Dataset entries
====================

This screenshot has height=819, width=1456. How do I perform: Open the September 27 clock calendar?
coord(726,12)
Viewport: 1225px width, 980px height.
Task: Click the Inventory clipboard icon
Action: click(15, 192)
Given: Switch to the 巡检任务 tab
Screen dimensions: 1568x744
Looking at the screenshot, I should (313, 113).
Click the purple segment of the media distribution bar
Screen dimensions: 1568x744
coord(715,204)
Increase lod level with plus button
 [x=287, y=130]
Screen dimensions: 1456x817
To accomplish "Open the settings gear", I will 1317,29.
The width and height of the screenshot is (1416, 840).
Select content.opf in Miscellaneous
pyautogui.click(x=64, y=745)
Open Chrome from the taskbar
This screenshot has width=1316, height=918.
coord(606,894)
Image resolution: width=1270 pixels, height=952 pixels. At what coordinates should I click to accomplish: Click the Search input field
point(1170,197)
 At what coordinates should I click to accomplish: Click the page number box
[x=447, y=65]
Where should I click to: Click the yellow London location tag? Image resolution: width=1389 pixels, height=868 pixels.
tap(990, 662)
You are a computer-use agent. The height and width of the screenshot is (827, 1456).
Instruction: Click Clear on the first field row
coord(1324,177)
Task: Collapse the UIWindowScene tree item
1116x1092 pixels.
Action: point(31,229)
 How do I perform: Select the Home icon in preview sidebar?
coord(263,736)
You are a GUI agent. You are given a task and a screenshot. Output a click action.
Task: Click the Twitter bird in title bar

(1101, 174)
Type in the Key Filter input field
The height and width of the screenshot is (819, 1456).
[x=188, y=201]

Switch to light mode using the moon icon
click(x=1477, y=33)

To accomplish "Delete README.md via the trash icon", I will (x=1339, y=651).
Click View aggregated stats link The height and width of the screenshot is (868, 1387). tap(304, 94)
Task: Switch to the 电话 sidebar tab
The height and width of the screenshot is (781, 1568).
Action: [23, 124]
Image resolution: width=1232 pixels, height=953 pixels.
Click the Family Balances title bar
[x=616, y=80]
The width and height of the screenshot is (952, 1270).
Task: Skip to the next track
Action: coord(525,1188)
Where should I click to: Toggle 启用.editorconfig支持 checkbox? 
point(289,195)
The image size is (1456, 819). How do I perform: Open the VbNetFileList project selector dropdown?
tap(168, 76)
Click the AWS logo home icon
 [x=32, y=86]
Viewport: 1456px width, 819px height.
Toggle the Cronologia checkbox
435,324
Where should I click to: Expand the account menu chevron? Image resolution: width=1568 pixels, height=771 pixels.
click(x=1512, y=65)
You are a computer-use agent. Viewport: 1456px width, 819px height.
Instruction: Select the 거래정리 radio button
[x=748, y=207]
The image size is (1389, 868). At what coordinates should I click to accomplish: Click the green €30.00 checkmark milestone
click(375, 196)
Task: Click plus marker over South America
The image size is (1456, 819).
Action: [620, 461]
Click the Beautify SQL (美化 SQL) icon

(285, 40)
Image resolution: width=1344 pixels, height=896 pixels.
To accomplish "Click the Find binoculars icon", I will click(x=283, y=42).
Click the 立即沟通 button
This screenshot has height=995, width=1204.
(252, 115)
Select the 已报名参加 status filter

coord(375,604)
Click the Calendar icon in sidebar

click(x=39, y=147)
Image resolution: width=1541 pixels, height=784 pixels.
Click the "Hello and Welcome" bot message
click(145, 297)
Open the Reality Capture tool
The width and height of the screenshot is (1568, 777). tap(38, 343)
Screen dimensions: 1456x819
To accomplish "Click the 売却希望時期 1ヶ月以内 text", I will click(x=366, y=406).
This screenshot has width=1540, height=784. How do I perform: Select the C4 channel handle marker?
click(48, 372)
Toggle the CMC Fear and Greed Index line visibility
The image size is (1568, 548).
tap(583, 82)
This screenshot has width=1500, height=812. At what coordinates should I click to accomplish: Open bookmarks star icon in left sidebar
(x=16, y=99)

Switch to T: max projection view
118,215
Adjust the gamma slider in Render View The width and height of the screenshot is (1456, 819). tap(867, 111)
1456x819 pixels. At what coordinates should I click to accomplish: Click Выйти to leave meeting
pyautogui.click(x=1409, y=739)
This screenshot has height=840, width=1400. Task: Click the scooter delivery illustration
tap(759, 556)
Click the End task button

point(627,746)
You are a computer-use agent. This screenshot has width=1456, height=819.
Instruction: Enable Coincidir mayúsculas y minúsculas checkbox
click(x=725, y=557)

====================

Give back the complete data exactly as supplied.

● **Answer box**
This screenshot has height=819, width=1456. How do I perform: Open the September 27 clock calendar?
coord(726,12)
Viewport: 1225px width, 980px height.
Task: Click the Inventory clipboard icon
Action: click(15, 192)
Given: Switch to the 巡检任务 tab
Screen dimensions: 1568x744
Looking at the screenshot, I should (313, 113).
Click the purple segment of the media distribution bar
Screen dimensions: 1568x744
coord(715,204)
Increase lod level with plus button
 [x=287, y=130]
Screen dimensions: 1456x817
To accomplish "Open the settings gear", I will 1317,29.
The width and height of the screenshot is (1416, 840).
Select content.opf in Miscellaneous
pyautogui.click(x=64, y=745)
Open Chrome from the taskbar
This screenshot has width=1316, height=918.
coord(606,894)
Image resolution: width=1270 pixels, height=952 pixels. At what coordinates should I click to accomplish: Click the Search input field
point(1170,197)
 At what coordinates should I click to accomplish: Click the page number box
[x=447, y=65]
Where should I click to: Click the yellow London location tag? Image resolution: width=1389 pixels, height=868 pixels.
tap(990, 662)
You are a computer-use agent. The height and width of the screenshot is (827, 1456).
Instruction: Click Clear on the first field row
coord(1324,177)
Task: Collapse the UIWindowScene tree item
1116x1092 pixels.
Action: point(31,229)
 How do I perform: Select the Home icon in preview sidebar?
coord(263,736)
You are a GUI agent. You are given a task and a screenshot. Output a click action.
Task: Click the Twitter bird in title bar

(1101, 174)
Type in the Key Filter input field
The height and width of the screenshot is (819, 1456).
[x=188, y=201]

Switch to light mode using the moon icon
click(x=1477, y=33)

To accomplish "Delete README.md via the trash icon", I will (x=1339, y=651).
Click View aggregated stats link The height and width of the screenshot is (868, 1387). tap(304, 94)
Task: Switch to the 电话 sidebar tab
The height and width of the screenshot is (781, 1568).
Action: [23, 124]
Image resolution: width=1232 pixels, height=953 pixels.
Click the Family Balances title bar
[x=616, y=80]
The width and height of the screenshot is (952, 1270).
Task: Skip to the next track
Action: coord(525,1188)
Where should I click to: Toggle 启用.editorconfig支持 checkbox? 
point(289,195)
The image size is (1456, 819). How do I perform: Open the VbNetFileList project selector dropdown?
tap(168, 76)
Click the AWS logo home icon
 [x=32, y=86]
Viewport: 1456px width, 819px height.
Toggle the Cronologia checkbox
435,324
Where should I click to: Expand the account menu chevron? Image resolution: width=1568 pixels, height=771 pixels.
click(x=1512, y=65)
You are a computer-use agent. Viewport: 1456px width, 819px height.
Instruction: Select the 거래정리 radio button
[x=748, y=207]
The image size is (1389, 868). At what coordinates should I click to accomplish: Click the green €30.00 checkmark milestone
click(375, 196)
Task: Click plus marker over South America
The image size is (1456, 819).
Action: [620, 461]
Click the Beautify SQL (美化 SQL) icon

(285, 40)
Image resolution: width=1344 pixels, height=896 pixels.
To accomplish "Click the Find binoculars icon", I will click(x=283, y=42).
Click the 立即沟通 button
This screenshot has height=995, width=1204.
(252, 115)
Select the 已报名参加 status filter

coord(375,604)
Click the Calendar icon in sidebar

click(x=39, y=147)
Image resolution: width=1541 pixels, height=784 pixels.
Click the "Hello and Welcome" bot message
click(145, 297)
Open the Reality Capture tool
The width and height of the screenshot is (1568, 777). tap(38, 343)
Screen dimensions: 1456x819
To accomplish "Click the 売却希望時期 1ヶ月以内 text", I will click(x=366, y=406).
This screenshot has width=1540, height=784. How do I perform: Select the C4 channel handle marker?
click(48, 372)
Toggle the CMC Fear and Greed Index line visibility
The image size is (1568, 548).
tap(583, 82)
This screenshot has width=1500, height=812. At what coordinates should I click to accomplish: Open bookmarks star icon in left sidebar
(x=16, y=99)

Switch to T: max projection view
118,215
Adjust the gamma slider in Render View The width and height of the screenshot is (1456, 819). tap(867, 111)
1456x819 pixels. At what coordinates should I click to accomplish: Click Выйти to leave meeting
pyautogui.click(x=1409, y=739)
This screenshot has height=840, width=1400. Task: Click the scooter delivery illustration
tap(759, 556)
Click the End task button

point(627,746)
You are a computer-use agent. This screenshot has width=1456, height=819.
Instruction: Enable Coincidir mayúsculas y minúsculas checkbox
click(x=725, y=557)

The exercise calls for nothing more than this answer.